歩いている間、アリシアさんの口数は少ない。完全に無言というわけじゃなくて、時折私に買ったものの説明とかをしてくれるけど、それだけ。なんだか事務的だ。
アリシアさんを見る。口をもごもごしてる。話題を探してるみたいに。
『孫と話したいけど話題が見つけられないおばあちゃんかな?』
『話題を探してお口もごもご?』
『そう思うとなんかかわいいなw』
かわいい、のかな? 私にはよく分からない。
しばらく歩いて、門を通る。Sランクのギルドカードはこういうところでも有効みたいで、アリシアさんが門番さんに見せるとすぐに通ることができた。入る時も同じらしい。
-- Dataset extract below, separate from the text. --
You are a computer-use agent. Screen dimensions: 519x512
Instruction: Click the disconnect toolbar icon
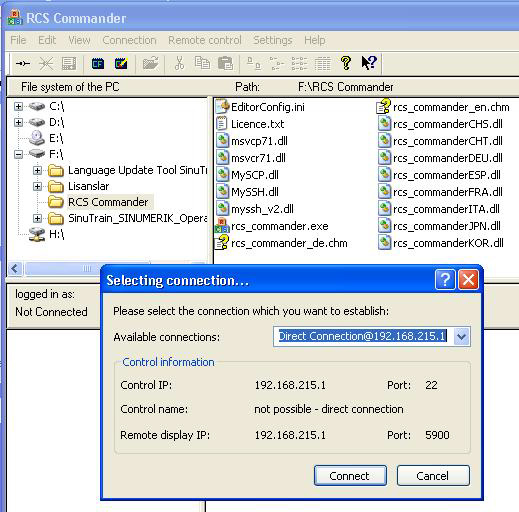point(46,63)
扱いが貴族みたい。
南門のすぐ側には、一つだけ大きな建物があった。三階建ての建物で、中から賑やかな声が聞こえてる。そしてその建物の周りのとても広い範囲を、頑丈そうな柵で囲んでいた。
その柵の中には、見覚えのある動物。
『まさか、牛、か?』
『なんかでっけえ角があるけど、牛だ!』
『てことはここ、牧場か!?』
牧場。動物を飼育して、お肉にしたり卵をもらったりする場所、だっけ? そんなイメージ。
アリシアさんを見ると、すぐに教えてくれた。
「ここは、孤児院。親がいない、もしくはいなくなった子供たちが暮らす施設。そしてその孤児院が経営する牧場。角牛を育ててる」
『つwwwのwwwうwwwしwww』
『まんまやないかい!』
『翻訳の都合かな? そうだと信じたいw』
日本の牛とはまたちょっと違うのかな? 日本の牛も見たことないけど。一応、真美の家のテレビでは何度か見たけどね。
アリシアさんが孤児院のドアをノックすると、中からばたばたと騒がしい音が聞こえて、はい、と小さな声が聞こえてきた。
「どうも。アリシアです」
「おお! アリシア様!」
ドアが勢いよく開かれて、そこにいたのは男の人と女の人。多分三十代ぐらい、かな? 男の人は赤い髪で、女の人は少し青い髪。そして男の人は、剣を持ってる。でもアリシアさんの姿を確認すると、すぐに壁に立てかけていた。警戒していた、のかな? 街の外だから当然かも。
「もう晩ご飯の予定は決まってる?」
「いえ、これから決めるところですよ。どうかしました?」
「シチューを食べたい。これ、具材に使って」
「ありがとうございます。そういうことでしたら、喜んで」
男の人はアリシアさんから食材を受け取ると、奥へと走って行ってしまった。残されたのは、女の人。彼女の視線は、不思議そうに私の方を向いてる。
「アリシア様。その子は? まさか……」
「ああ、いや。ここで預かってほしいってわけじゃない。冒険者として自立してるから」
「そうでしたか。失礼しました。私はティゼといいます。さっきの男性は私の夫で、ゼスです」
「ん。リタ。よろしく」
ティゼさんと握手をする。柔和な笑顔の、優しそうな人だ。なんとなく、もっと厳しい人がやってると思ってた。
『もっとこう、高齢な人がやってると思ってた』
『老夫婦とかな』
『ふっつーに、わりと若い夫婦がやっててびっくり』
『いやでも、三十代か四十代だと思えば、異世界ではわりと高齢な方かも?』
どうなんだろう? ミレーユさんも、相手はともかくとして婚約者が決められてたぐらいだし、若い間に結婚するのかも。いや、貴族は特殊なのかな。ちょっと分からない。
「リタちゃんはたくさん食べますか?」
「ん。美味しければたくさん食べる」
「ふふ。分かりました。自信があります。シチューは賢者様から教わった料理ですから」
「え」
『え』
『まじかよ』
つまり、師匠がここに立ち寄ってたってことかな。アリシアさんを見ると、悪戯っぽく微笑んでいた。
「賢者について調べてるって言ってたからね。ついでに紹介しておきたかった」
アリシアさんはとてもいい人。間違いない。